5. Mme P... a relevé appel principal de ce jugement le 22 novembre 2017, et le ministère public appel incident le 23 novembre 2017.
Examen du moyen
Enoncé du moyen
6. Le moyen critique l'arrêt attaqué en ce qu'il a confirmé le jugement entrepris sur la déclaration de culpabilité et d'avoir condamné la demanderesse au pourvoi à la peine de quatre mois d'emprisonnement avec sursis et mise à l'épreuve pour une durée de deux ans, alors « que le majeur protégé au moment des faits doit être soumis avant tout jugement au fond à une expertise médicale afin d'évaluer sa responsabilité pénale ; qu'en s'abstenant d'ordonner une telle expertise médicale quand elle relevait pourtant que la demanderesse au pourvoi était sous curatelle pendant l'essentiel de la période visée à la prévention, la cour d'appel, qui n'a pas tiré les conséquences légales de ses propres constatations, a méconnu l'article 122-1 du code pénal, l'article 706-115, 802, 591 et 593 du code de procédure pénale. »
Réponse de la Cour
Vu l'article 706-115 du code de procédure pénale :
7. Il résulte de ce texte que toute personne majeure bénéficiant d'une mesure de protection juridique faisant l'objet de poursuites pénales doit être soumise avant tout jugement au fond à une expertise médicale afin d'évaluer sa responsabilité pénale au moment des faits.
8. Le défaut d'expertise porte une atteinte substantielle aux droits de la personne poursuivie bénéficiant d'une mesure de protection juridique à l'époque des faits, en ce qu'il ne lui permet pas d'être jugée conformément à son degré de responsabilité pénale.
9. En déclarant la prévenue coupable et en prononçant une peine à son encontre, sans avoir préalablement ordonné une mesure d'expertise afin de déterminer son degré de discernement au moment des faits, alors qu'elle avait bénéficié d'une mesure de protection juridique sur une partie de la période visée à la prévention, la cour d'appel a méconnu le texte susvisé.

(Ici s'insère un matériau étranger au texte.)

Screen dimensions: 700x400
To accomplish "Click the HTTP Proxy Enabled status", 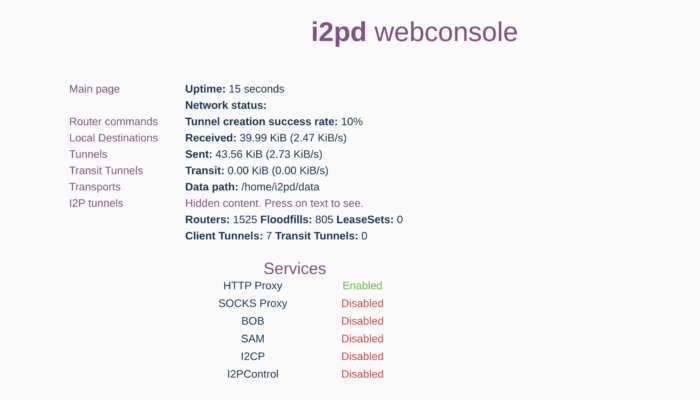I will point(362,285).
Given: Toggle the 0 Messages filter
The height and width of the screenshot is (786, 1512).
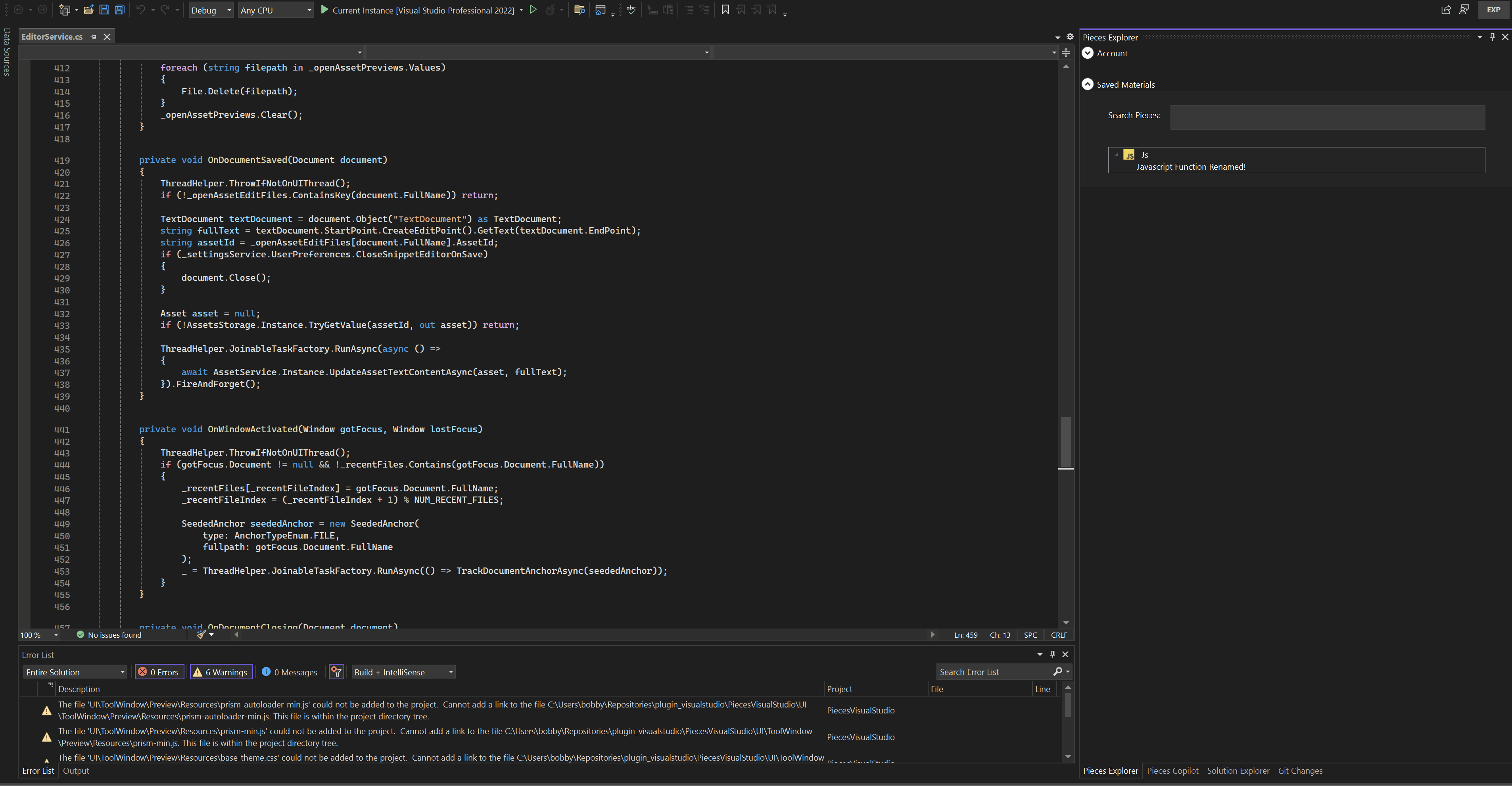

10. La cassation est donc encourue.
PAR CES MOTIFS, la Cour :
CASSE et ANNULE, en toutes ses dispositions, l'arrêt susvisé de la cour d'appel de Chambéry, en date du 24 janvier 2019, et pour qu'il soit à nouveau jugé, conformément à la loi ;
RENVOIE la cause et les parties devant la cour d'appel de Grenoble, à ce désignée par délibération spéciale prise en chambre du conseil ;
DIT n'y avoir lieu à application de l'article 618-1 du code de procédure pénale ;
ORDONNE l'impression du présent arrêt, sa transcription sur les registres du greffe de la cour d'appel de Chambéry et sa mention en marge ou à la suite de l'arrêt annulé ;
Ainsi fait et jugé par la Cour de cassation, chambre criminelle, et prononcé par le président le seize décembre deux mille vingt.